Most of the experimental results on this page were collected on a legacy RNIC platform. Performance numbers, bandwidth figures, and example outputs therefore reflect the legacy product and will be updated with Mango BoostX™ RoCE AI measurements in a future revision.

Introduction

Peer-to-Peer Data Transfer for GPU Communication

When transferring data between GPUs, traditional RDMA involves system memory as an intermediate buffer, introducing additional overhead. Peer-to-peer (P2P) data transfer solves this: it allows RDMA NICs to directly read from and write to GPU memory over PCIe, bypassing the host memory buffer entirely. This approach significantly reduces data transfer latency and improves overall system performance.

Comparison of data transfer flow with and without P2P communication

This technology is known as ROCmRDMA for AMD GPUs and GPUDirect RDMA for NVIDIA GPUs. Mango BoostX™ RoCE AI supports both, enabling efficient GPU cluster connectivity.

Prerequisites

Mango BoostX™ RoCE AI Setup

Ensure the card is installed and working properly — see Hardware Setup and Software Setup.

GPU Setup

Check that the GPU driver is installed and working properly.
For NVIDIA GPUs, make sure the nvidia-peermem module is loaded in addition to the GPU driver module.

PCIe Configuration

Ensure the GPU and Mango BoostX™ RoCE AI card are under the same PCIe switch. If they are not, data will pass through the CPU's root complex, which can slow down performance.
Make sure PCIe Access Control Service (ACS) on the PCIe switch is disabled. Depending on the platform, ACS may be disabled or enabled by default. If ACS is enabled, disable it using the script in Troubleshooting → Disabling ACS for P2P to allow peer-to-peer data transfer.

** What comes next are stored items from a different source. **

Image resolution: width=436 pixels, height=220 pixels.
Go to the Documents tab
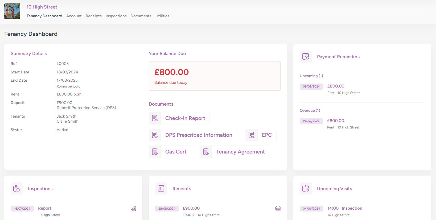point(141,16)
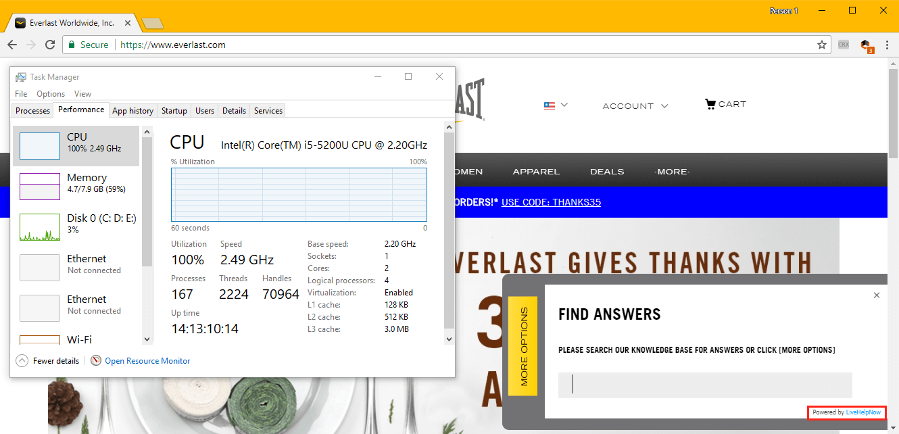Click the Secure padlock icon
Screen dimensions: 899x434
[x=72, y=45]
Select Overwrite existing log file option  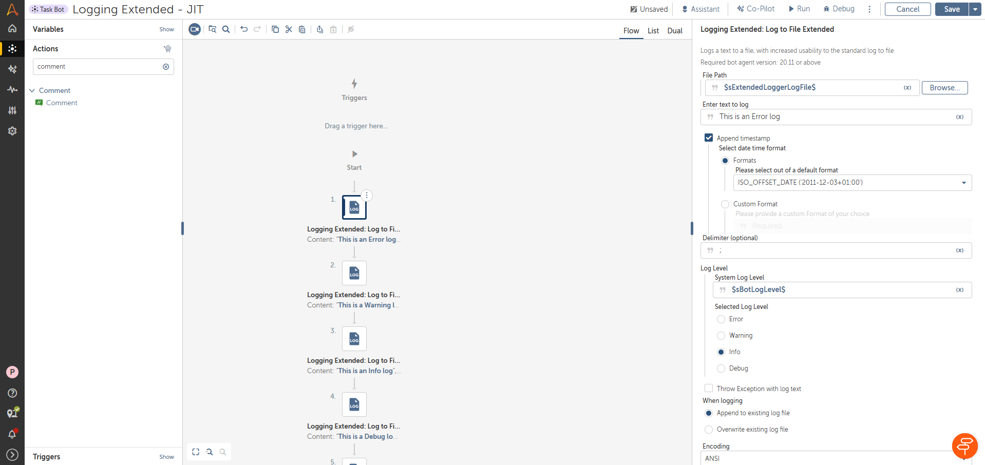(x=709, y=430)
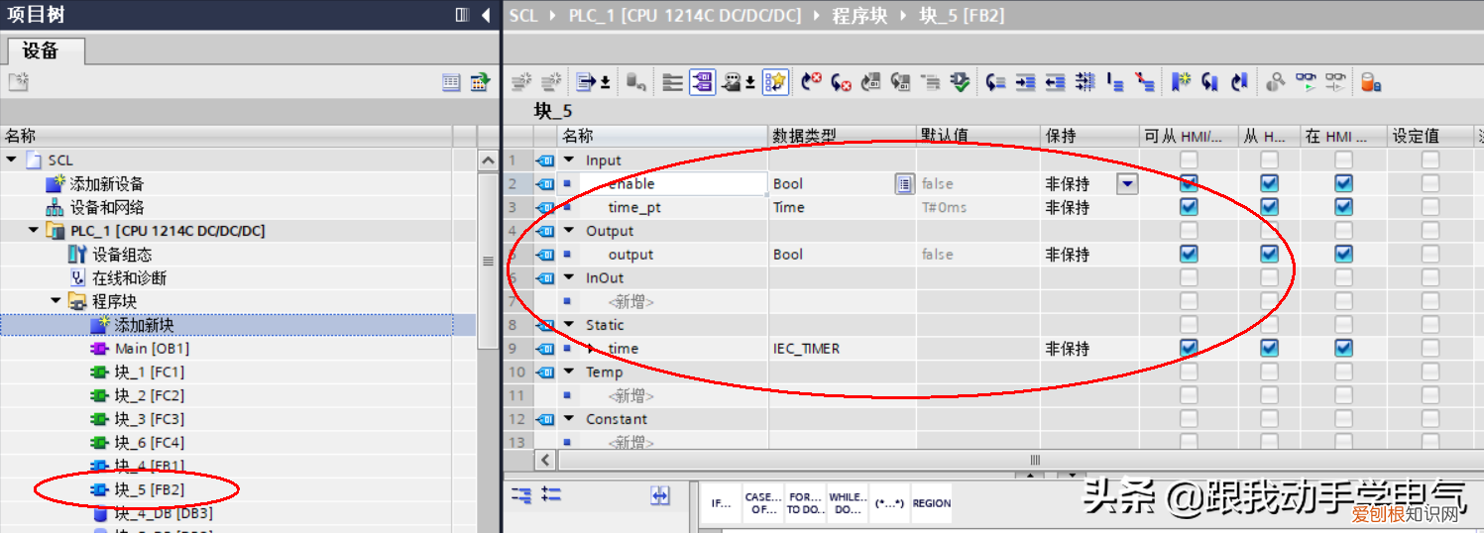Open Main [OB1] block in tree
This screenshot has height=533, width=1484.
[152, 349]
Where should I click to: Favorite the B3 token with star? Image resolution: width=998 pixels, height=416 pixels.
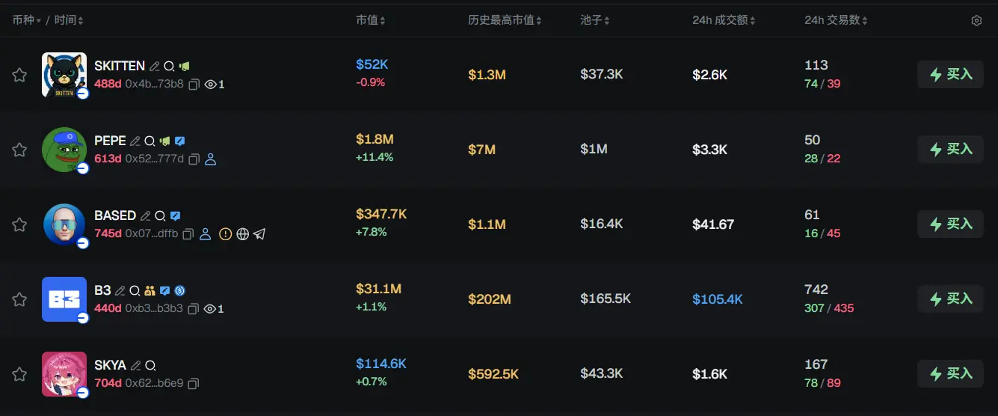19,299
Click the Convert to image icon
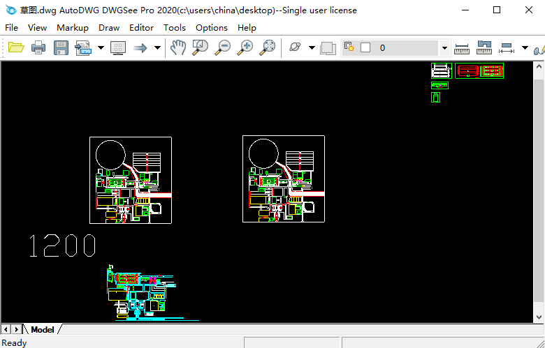Image resolution: width=545 pixels, height=348 pixels. point(84,47)
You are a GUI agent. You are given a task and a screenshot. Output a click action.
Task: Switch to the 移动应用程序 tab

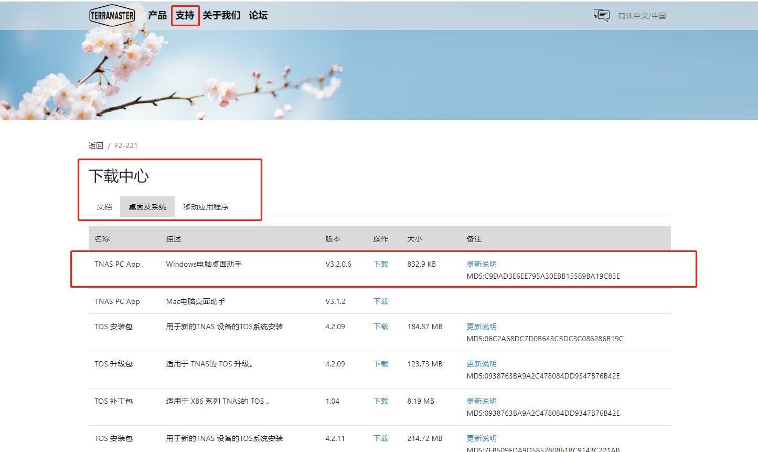point(206,207)
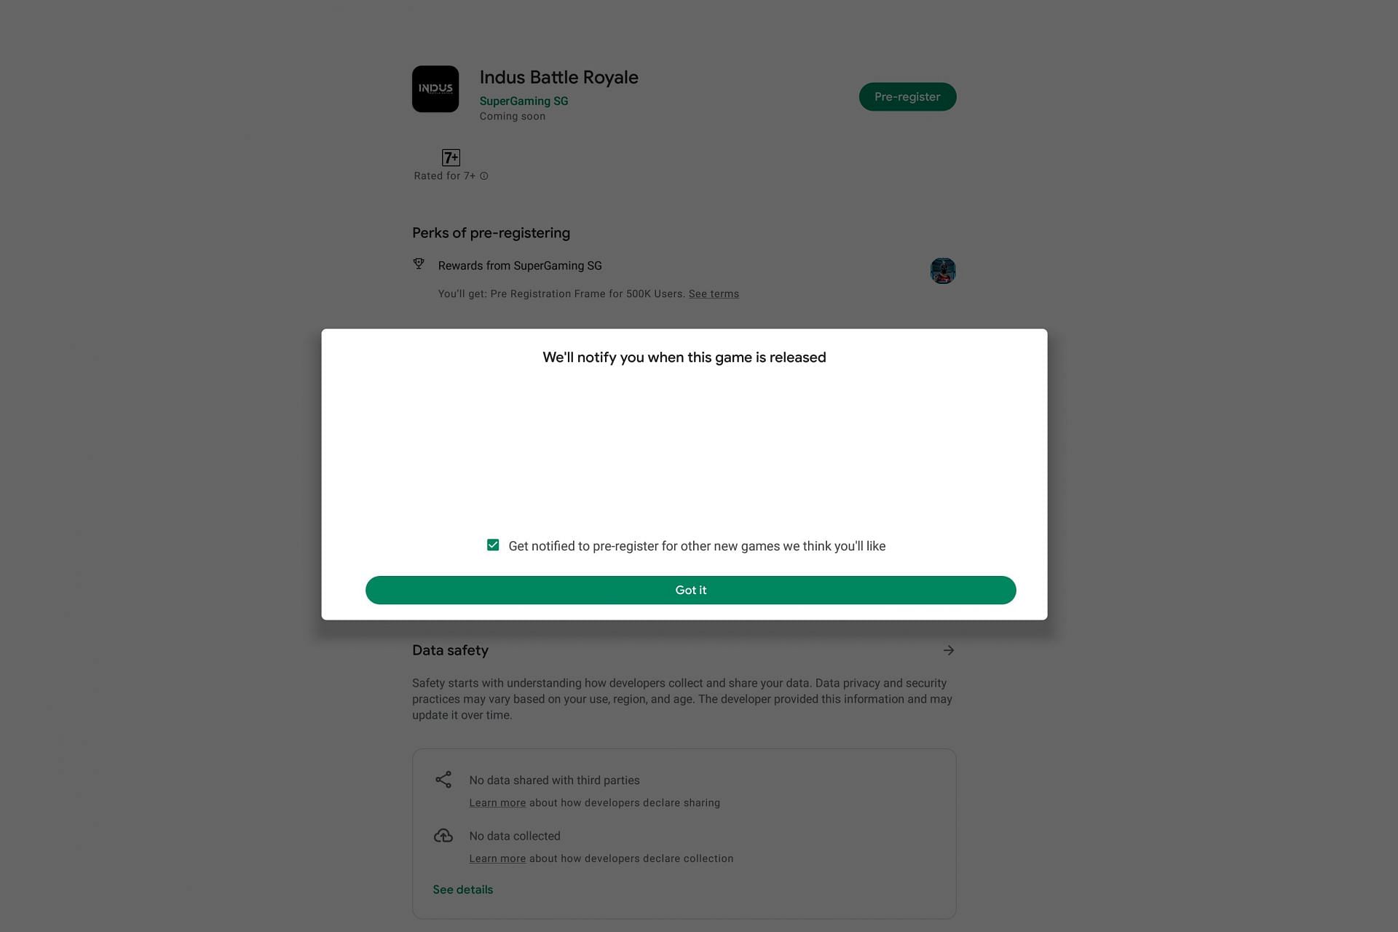The height and width of the screenshot is (932, 1398).
Task: Toggle the new games notification checkbox
Action: (492, 545)
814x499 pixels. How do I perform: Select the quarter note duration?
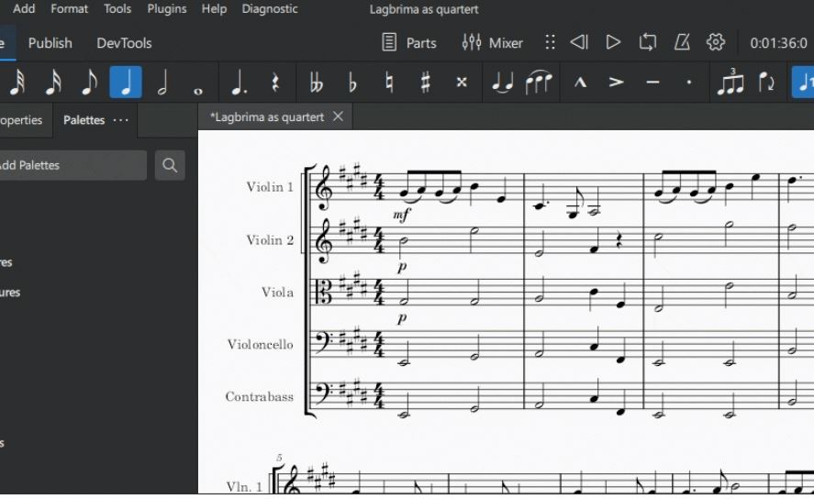tap(126, 83)
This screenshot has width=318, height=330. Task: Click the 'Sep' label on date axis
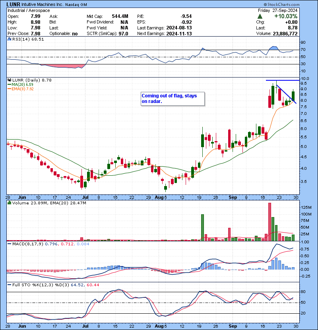[x=234, y=197]
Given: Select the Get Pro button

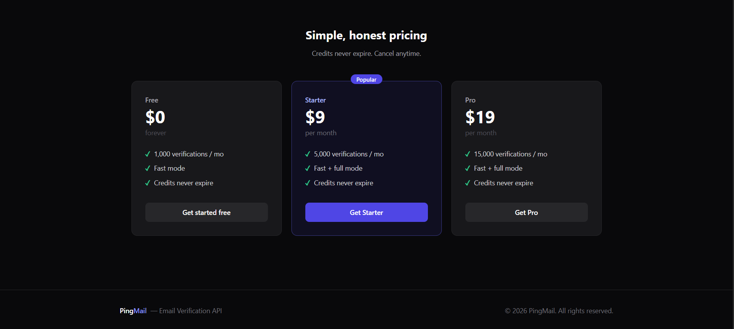Looking at the screenshot, I should tap(526, 212).
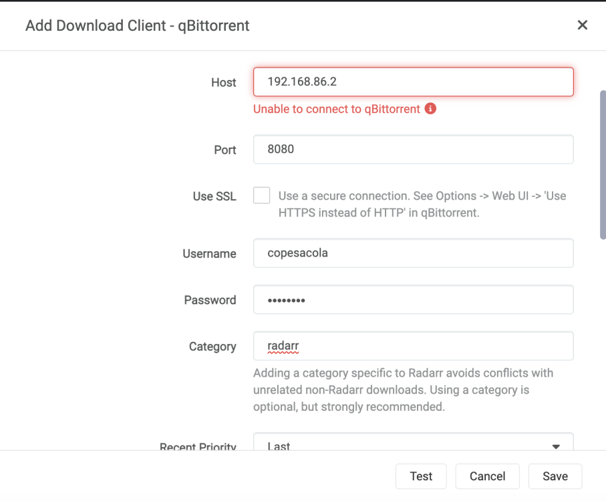Enable the Use SSL checkbox

(262, 196)
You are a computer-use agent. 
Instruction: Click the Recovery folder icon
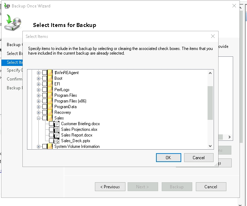[50, 112]
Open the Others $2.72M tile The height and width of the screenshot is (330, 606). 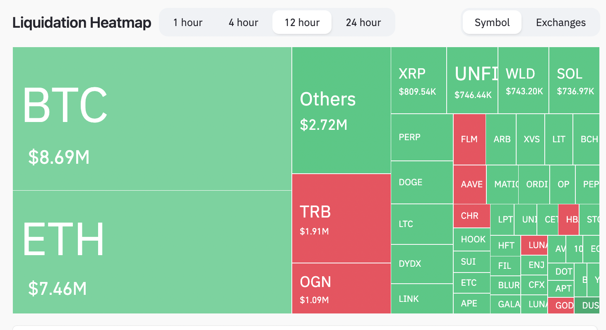341,110
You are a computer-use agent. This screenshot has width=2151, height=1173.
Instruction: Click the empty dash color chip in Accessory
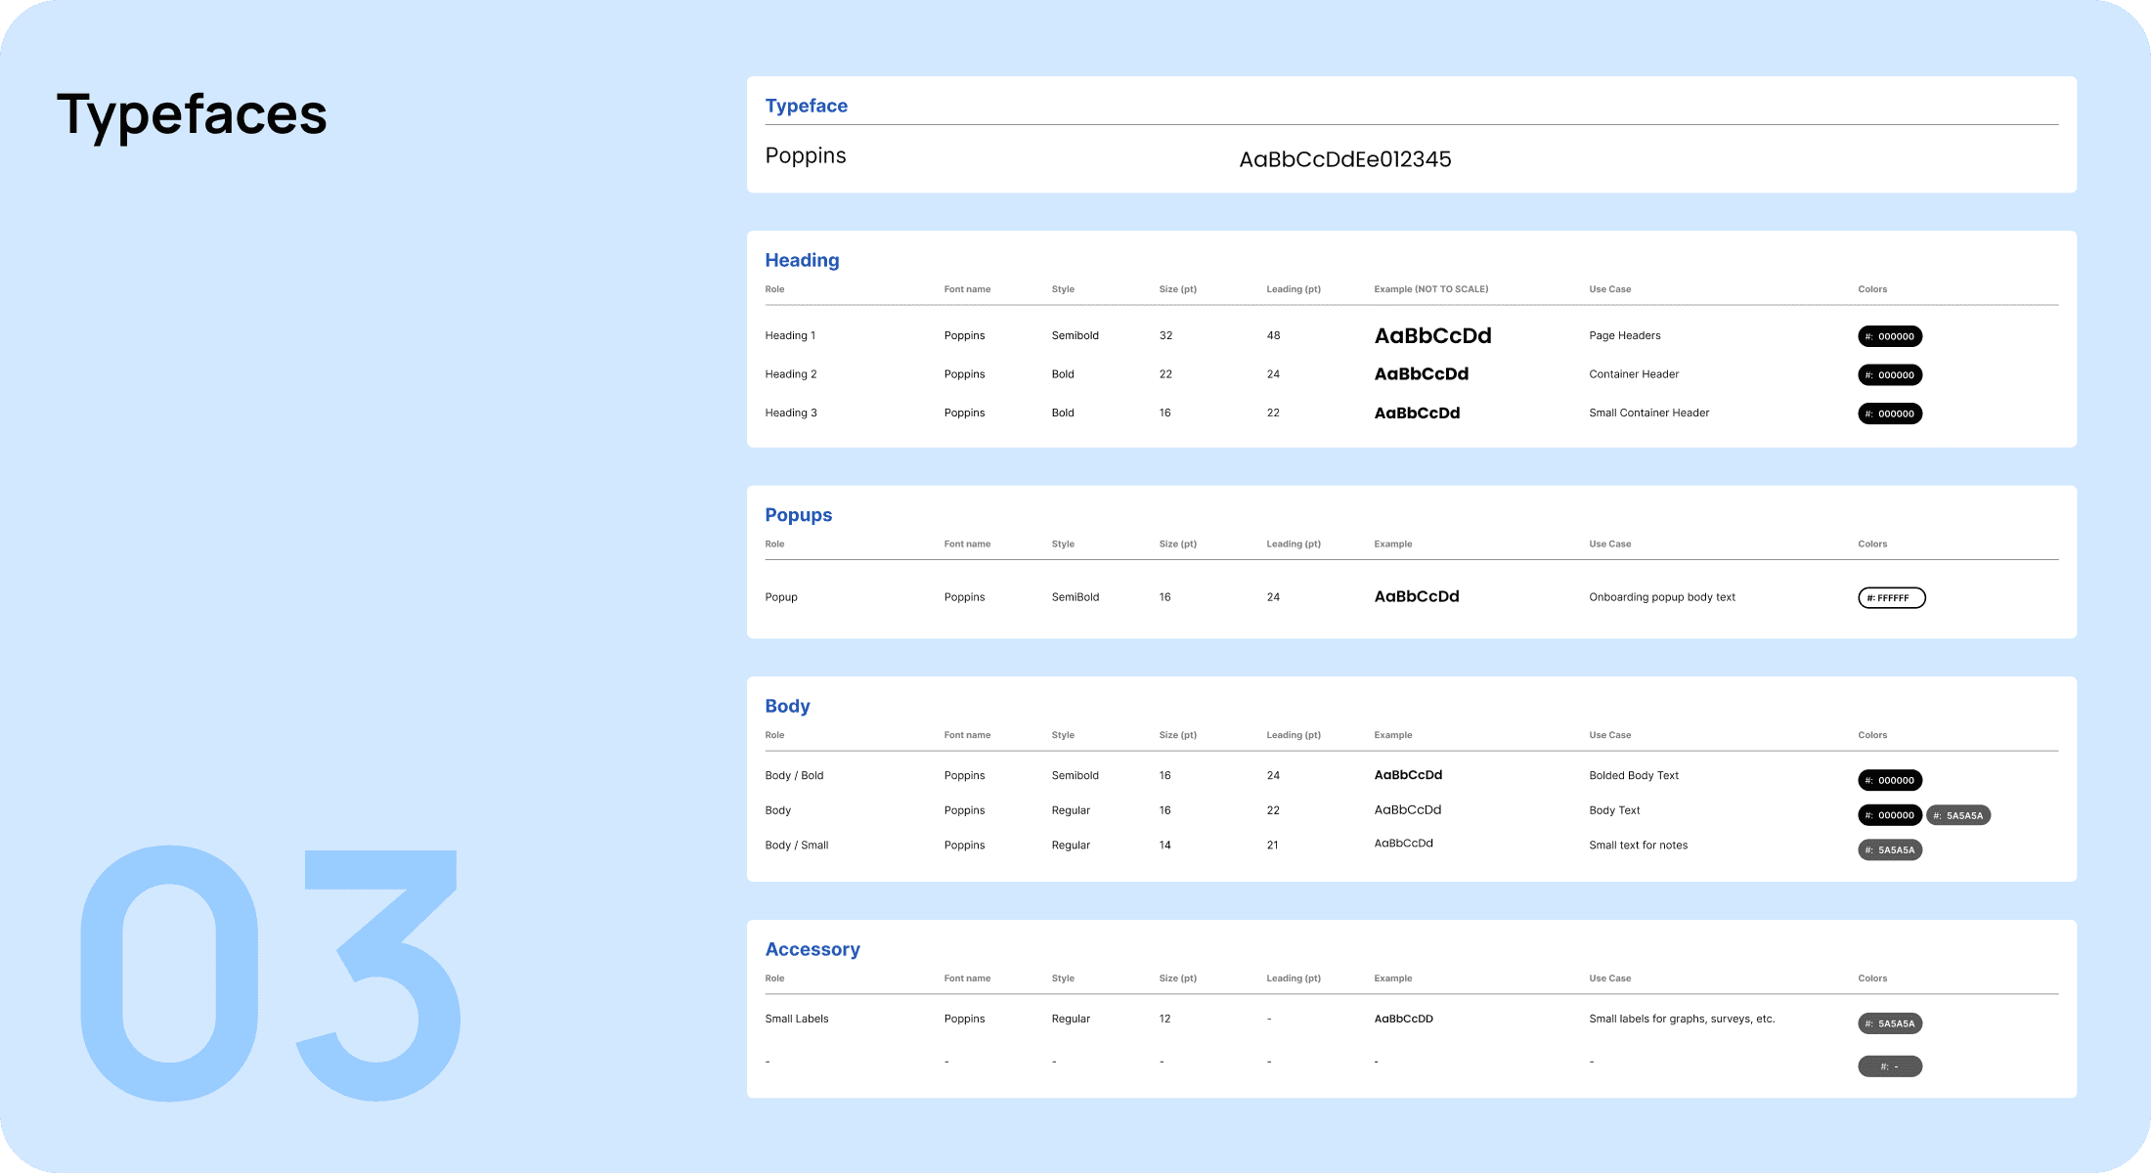tap(1889, 1066)
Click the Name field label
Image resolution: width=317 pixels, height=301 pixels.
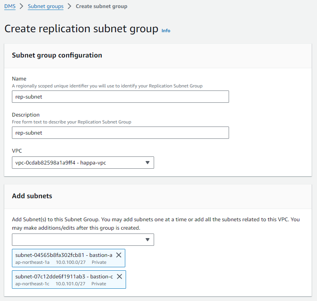pos(19,79)
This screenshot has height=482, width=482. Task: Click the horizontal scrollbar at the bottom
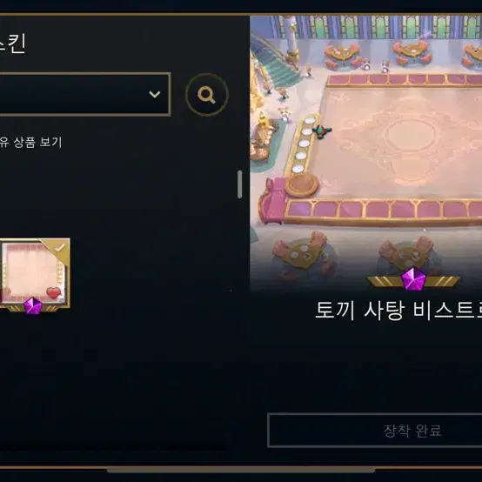pyautogui.click(x=241, y=470)
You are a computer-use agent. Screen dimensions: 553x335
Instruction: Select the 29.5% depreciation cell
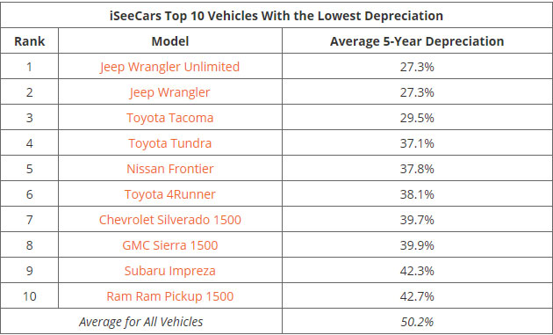(x=417, y=118)
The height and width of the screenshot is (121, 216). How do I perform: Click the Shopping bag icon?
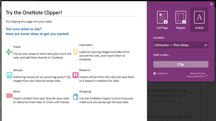click(76, 96)
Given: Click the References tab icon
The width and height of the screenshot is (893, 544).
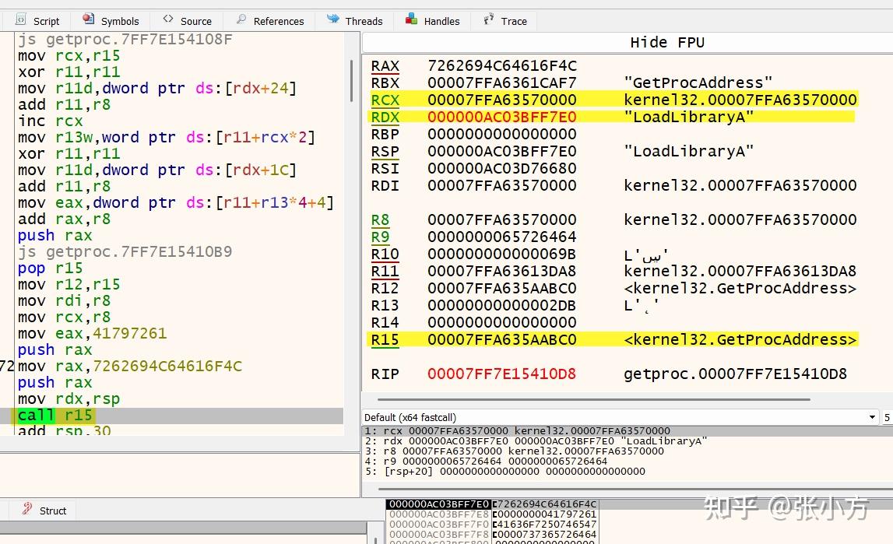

Verifying P2P with Perftest

perftest is the standard benchmarking tool for RDMA functionality and performance, and it also supports testing P2P direct GPU data transfer. By allocating a buffer in GPU memory and registering it as an MR on the RDMA NIC, perftest verifies direct data transfer between the RDMA NIC and GPU memory.

perftest supports RDMA Read, Write, and Send operations, with both latency and bandwidth tests. For general test options, refer to linux-rdma/perftest.

AMD GPU

Compile perftest with ROCm:

~$ sudo apt install libibumad-dev librdmacm-dev libibumad-dev
~$ git clone https://github.com/linux-rdma/perftest.git
~$ cd perftest
~$ ./autogen.sh
~$ ./configure --enable-rocm --with-rocm=/opt/rocm
~$ make

note

On Ubuntu 24.04 (Noble) and later, the dma-buf path is required: build perftest with --enable-rocm_dmabuf and run with --use_rocm_dmabuf. Without it, MR registration on GPU memory fails with Couldn't allocate MR with error=14.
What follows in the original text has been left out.